TASK ITEM:
Word for word, give again the lines of the material below, from the one holding "[HD]Test i prezentacja Romet" to the last, with nothing added.

DATA TO USE:
━━━━━━━━

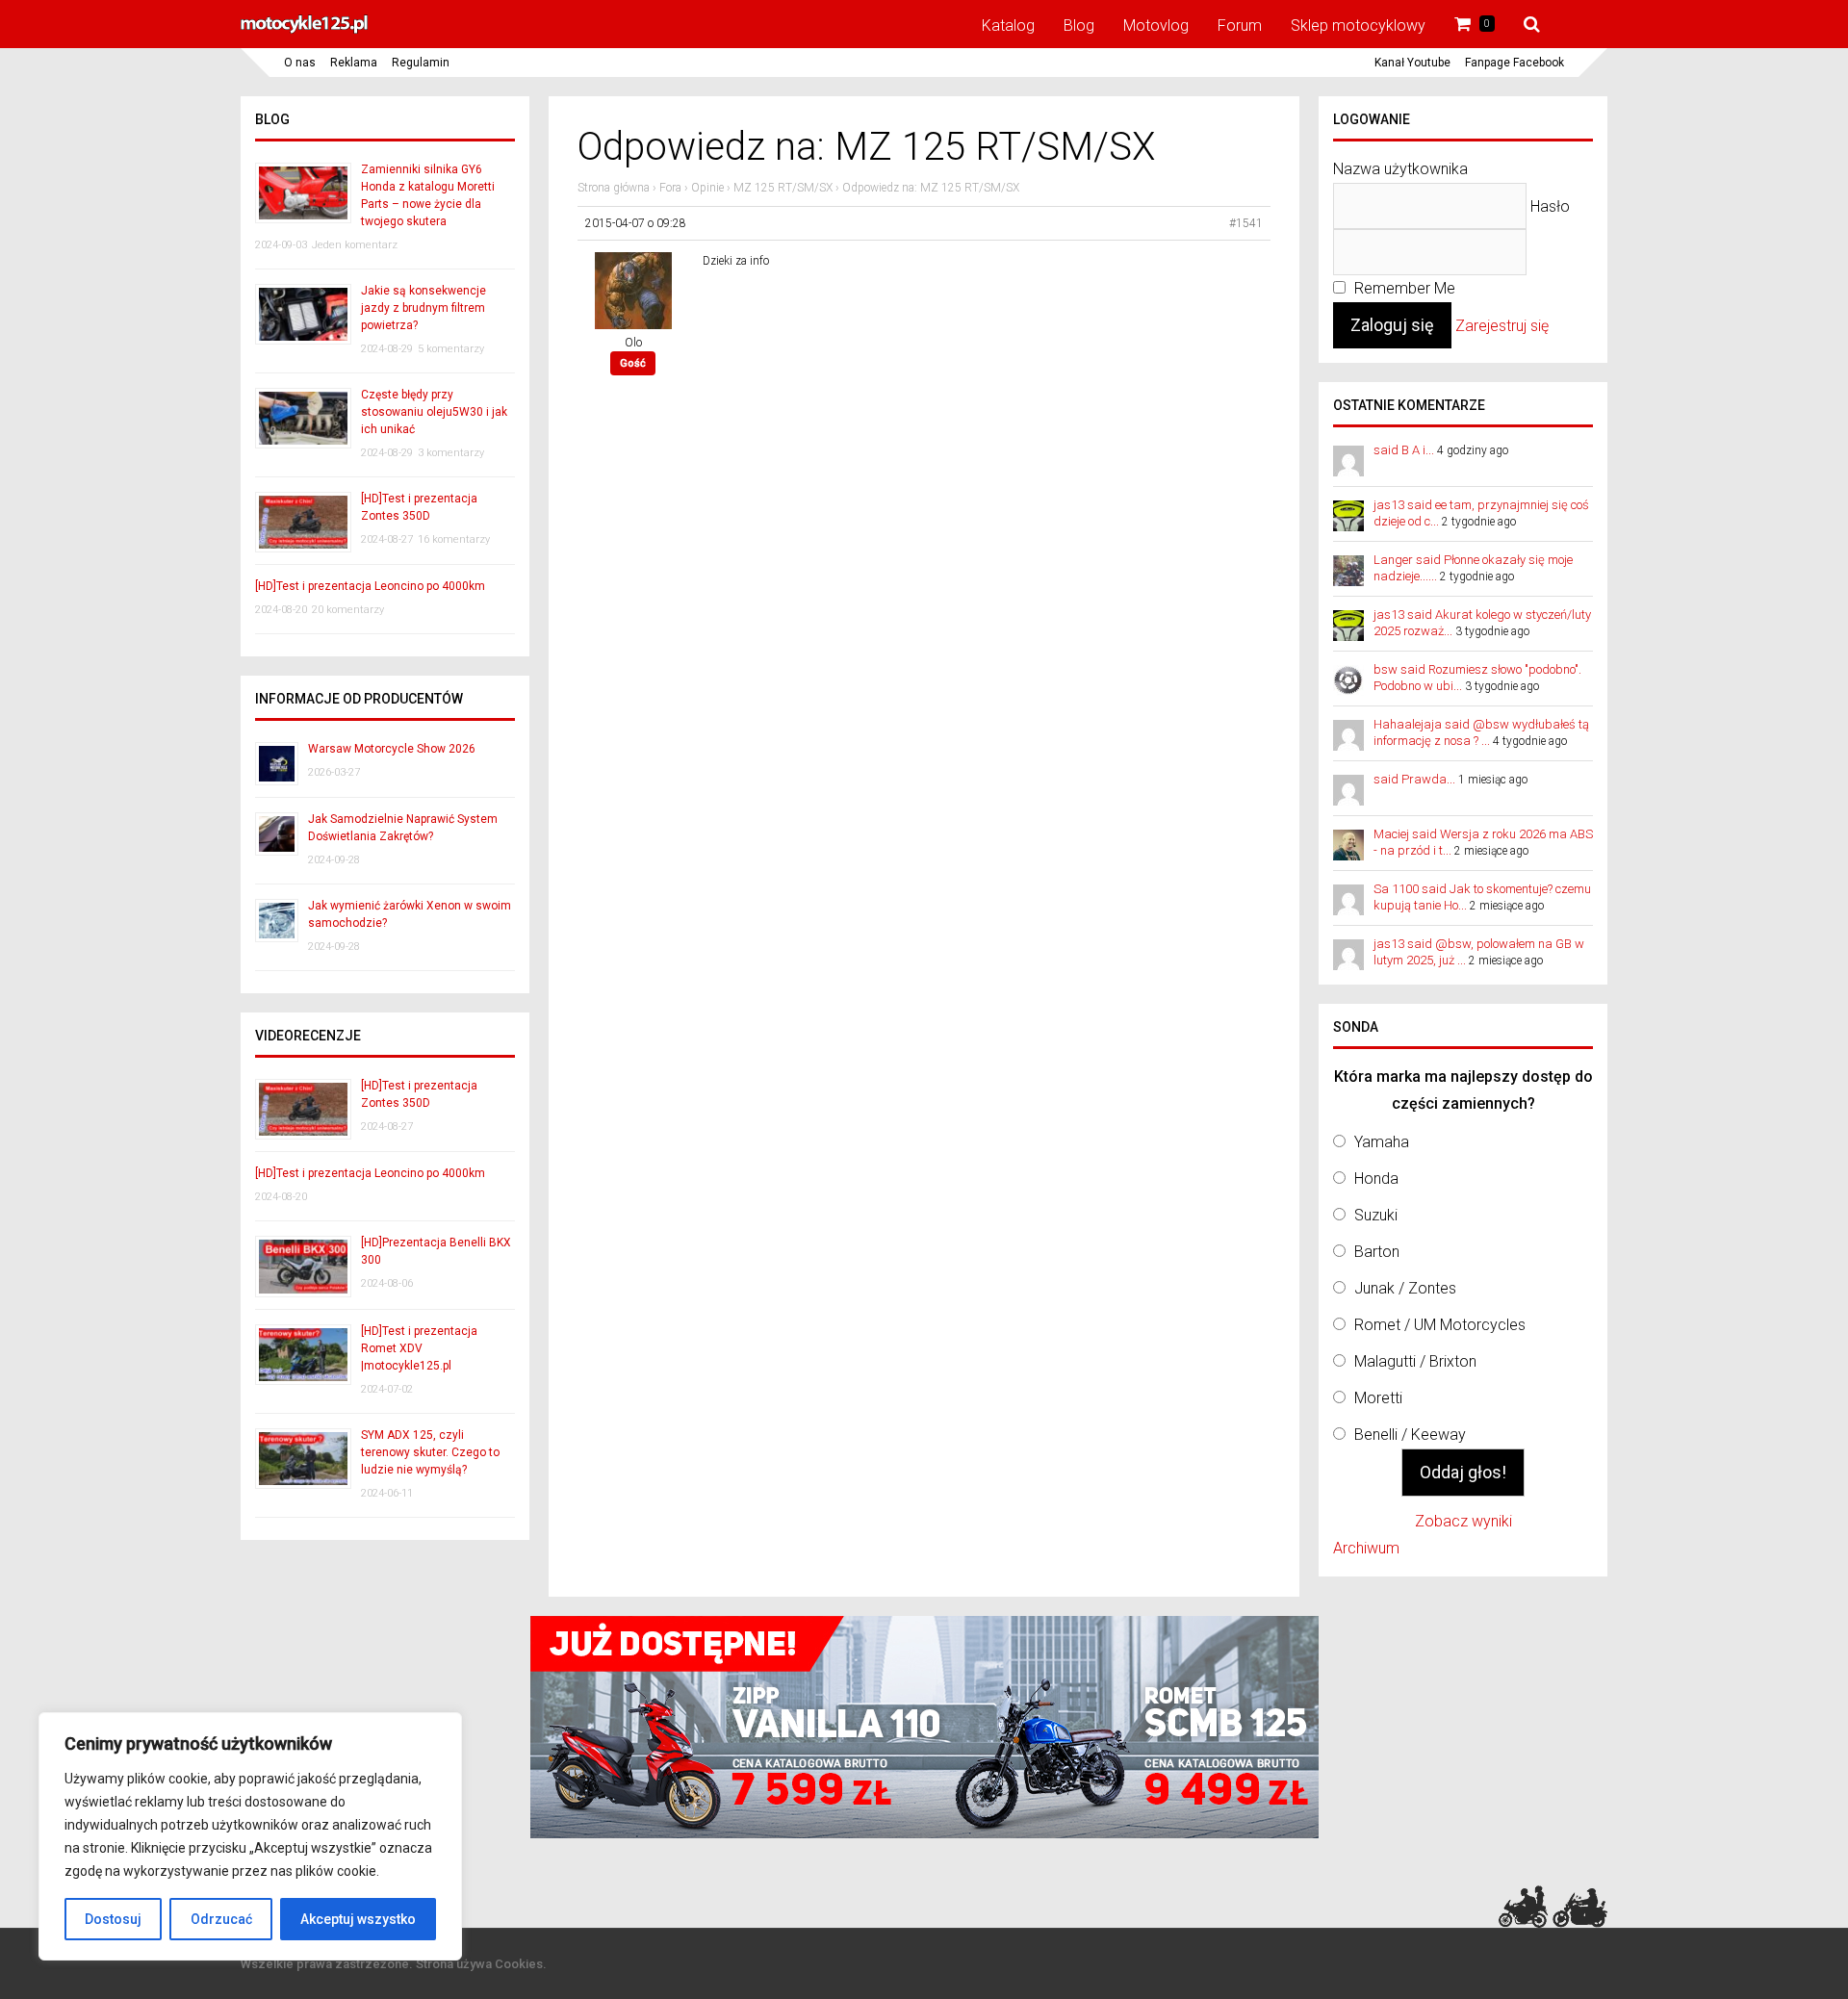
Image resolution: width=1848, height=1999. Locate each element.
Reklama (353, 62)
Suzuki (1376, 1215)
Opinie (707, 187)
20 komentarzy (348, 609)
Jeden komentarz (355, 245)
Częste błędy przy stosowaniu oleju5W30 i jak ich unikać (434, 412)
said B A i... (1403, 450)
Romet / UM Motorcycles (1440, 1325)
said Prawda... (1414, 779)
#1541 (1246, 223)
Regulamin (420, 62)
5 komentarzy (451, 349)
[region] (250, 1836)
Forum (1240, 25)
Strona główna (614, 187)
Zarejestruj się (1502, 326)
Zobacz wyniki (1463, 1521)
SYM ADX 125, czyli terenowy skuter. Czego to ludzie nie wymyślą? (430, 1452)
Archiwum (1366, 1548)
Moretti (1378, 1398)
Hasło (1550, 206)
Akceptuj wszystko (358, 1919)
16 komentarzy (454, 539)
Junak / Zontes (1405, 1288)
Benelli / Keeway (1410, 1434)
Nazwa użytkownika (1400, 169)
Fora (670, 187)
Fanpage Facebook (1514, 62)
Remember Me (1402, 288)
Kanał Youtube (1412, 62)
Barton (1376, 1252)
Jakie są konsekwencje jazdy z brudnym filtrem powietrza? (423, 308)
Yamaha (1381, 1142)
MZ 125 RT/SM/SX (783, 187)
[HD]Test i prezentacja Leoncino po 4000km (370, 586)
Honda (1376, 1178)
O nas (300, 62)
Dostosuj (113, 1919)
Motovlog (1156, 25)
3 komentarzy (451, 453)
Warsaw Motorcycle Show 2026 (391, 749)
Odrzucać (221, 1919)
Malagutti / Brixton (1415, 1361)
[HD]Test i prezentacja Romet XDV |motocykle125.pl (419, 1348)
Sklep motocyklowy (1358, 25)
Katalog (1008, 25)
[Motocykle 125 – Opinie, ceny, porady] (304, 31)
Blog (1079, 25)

━━━━━━━━

YOUR RESPONSE:
[HD]Test i prezentacja Romet XDV |motocykle125.pl (419, 1348)
Sklep motocyklowy (1358, 25)
Katalog (1008, 25)
[Motocykle 125 – Opinie, ceny, porady] (304, 31)
Blog (1079, 25)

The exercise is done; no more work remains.